▶ [EXTRAIT FOURNI]:
+++

Par Jean-Christophe Castelain · Le Journal des Arts

Le 23 mars 2022 - 726 mots

Un marché de reproductions numériques d’œuvres de musée est en train de prendre forme.

Le Musée du Belvédère a découpé le Baiser de Klimt en 10 000 morceaux, vendus chacun 1850 euros. © Ouriel Morgensztern/Belvedere, Vienna
Le Musée du Belvédère a découpé Le Baiser de Klimt en 10 000 morceaux, vendus chacun 1850 euros.
© Ouriel Morgensztern / Belvedere, Vienna

Profitant de l’effervescence autour des NFT (ou « jetons non fongibles », en français), un nouveau marché est en train d’éclore : celui des reproductions numériques d’œuvres célèbres. Une version moderne des copies de tableaux, sauf que ce sont des images numériques accompagnées d’un certificat de propriété NFT leur conférant une unicité et une authenticité et donc de la valeur. Autre différence d’avec un poster, une lithographie ou une copie peinte de tableau, dont la valeur de revente est nulle, ces reproductions numériques d’œuvres sont non seulement chères à l’achat mais sont susceptibles d’être revendues sur des plateformes NFT spécialisées ou par des maisons de ventes.

+++

▶ [EXTRAIT DES DONNÉES]:
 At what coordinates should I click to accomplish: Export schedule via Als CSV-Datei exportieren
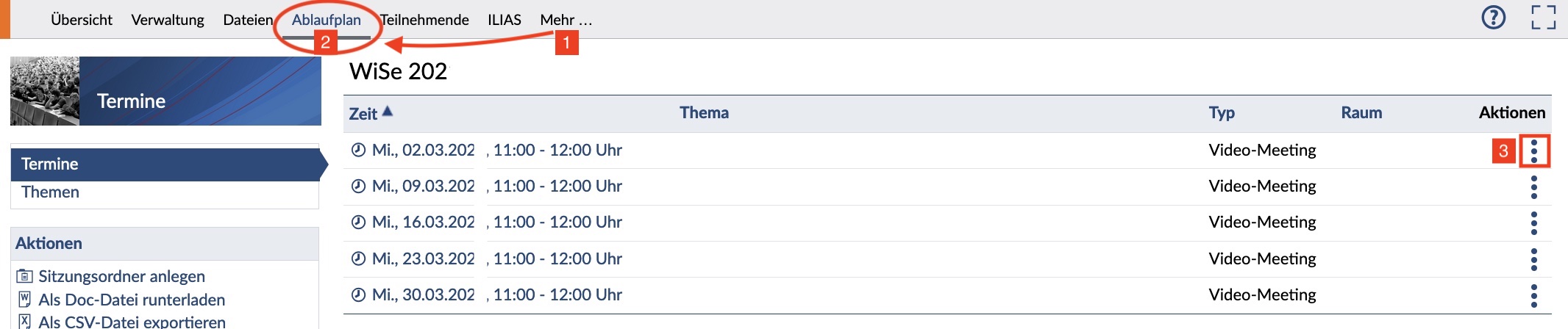pyautogui.click(x=132, y=322)
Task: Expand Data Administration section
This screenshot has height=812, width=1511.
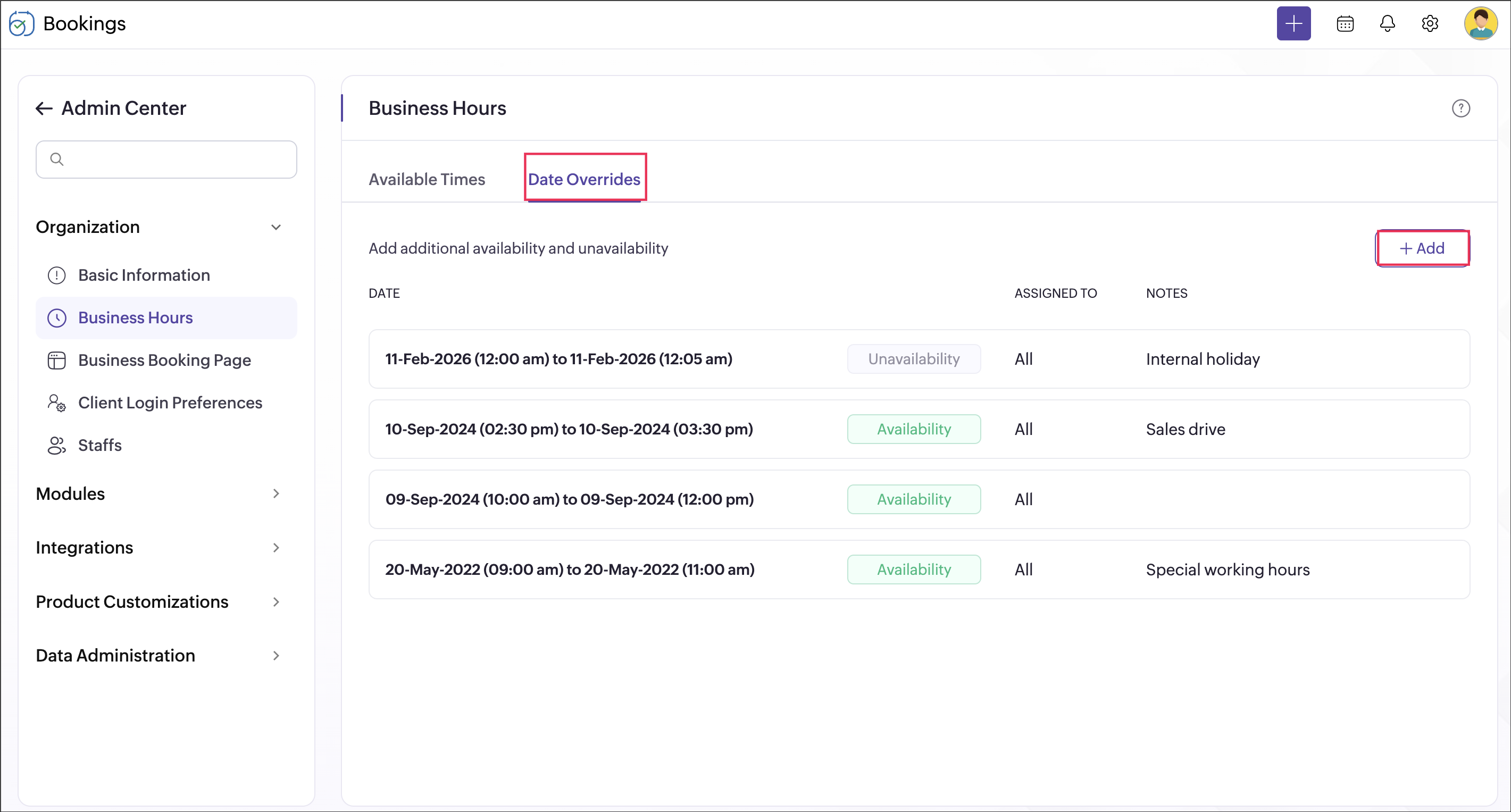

+++

▶ [ÉNONCÉ 1]:
D'après l'extrait fourni, en combien de morceaux le Musée du Belvédère a-t-il découpé Le Baiser de Klimt, et à quel prix chacun est-il vendu ?
▶ [ÉNONCÉ 2]:
Pour chacun des énoncés suivants, indiquez par oui ou par non s'il concorde avec l'extrait fourni, puis citez les mots décisifs du passage.
(a) Les reproductions numériques d'œuvres sont accompagnées d'un certificat de propriété NFT.
(b) Une lithographie a une valeur de revente élevée.
(c) Les reproductions numériques d'œuvres ne peuvent être revendues que par des maisons de ventes.
▶ [ÉNONCÉ 3]:
Poursuivez l'article sur les reproductions numériques d'œuvres de musée à partir de sa dernière phrase.

▶ [RÉSULTAT 1]:
En 10 000 morceaux, vendus chacun 1850 euros.

▶ [RÉSULTAT 2]:
(a) Oui : « accompagnées d’un certificat de propriété NFT leur conférant une unicité et une authenticité ».
(b) Non : « dont la valeur de revente est nulle ».
(c) Non : « susceptibles d’être revendues sur des plateformes NFT spécialisées ou par des maisons de ventes ».

▶ [RÉSULTAT 3]:
L’inventivité des producteurs (appelons-les ainsi) est sans limite. En septembre 2021, le Musée de l’Ermitage de Saint-Pétersbourg a mis aux enchères les reproductions numériques de cinq chefs-d’œuvre de ses collections (en un seul exemplaire), parmi lesquels sa Madone et Enfant de Léonard de Vinci. Binance NFT, la plateforme qui a « miné » le NFT (enregistré le « smart contract » NFT et parfois le fichier sous-jacent dans la blockchain), affirme les avoir adjugés 440 000 dollars (371 000 €). L’information est invérifiable et on observe qu’ils ne figurent pas (encore) dans les NFT remis en vente.

À Londres, à la galerie Unit London, ce n’est pas un exemplaire mais neuf exemplaires de différentes reproductions certifiées de tableaux appartenant à des musées italiens qui sont exposés dans des écrans grand format : Le Portrait de musicien de Léonard (décidément !), Tête de femme de Modigliani… Pour la « modique » somme de 120 000 euros (le prix le plus bas) à 600 000 euros, l’acheteur se retrouve en possession d’une image numérique de l’œuvre, et d’un certificat NFT lui assurant qu’il est propriétaire de ce fichier, comme les huit autres potentiels acquéreurs ! Ici l’originalité de l’opération est que le producteur, en l’espèce l’entreprise Cinello, ne s’est pas contenté de vendre les œuvres sur son site mais il les expose dans une galerie. Quatre musées italiens, dont les Offices, se sont prêtés au jeu, alléchés par la commission de 50 % qu’ils vont encaisser sur les ventes. L’exposition court jusqu’à la mi-mars.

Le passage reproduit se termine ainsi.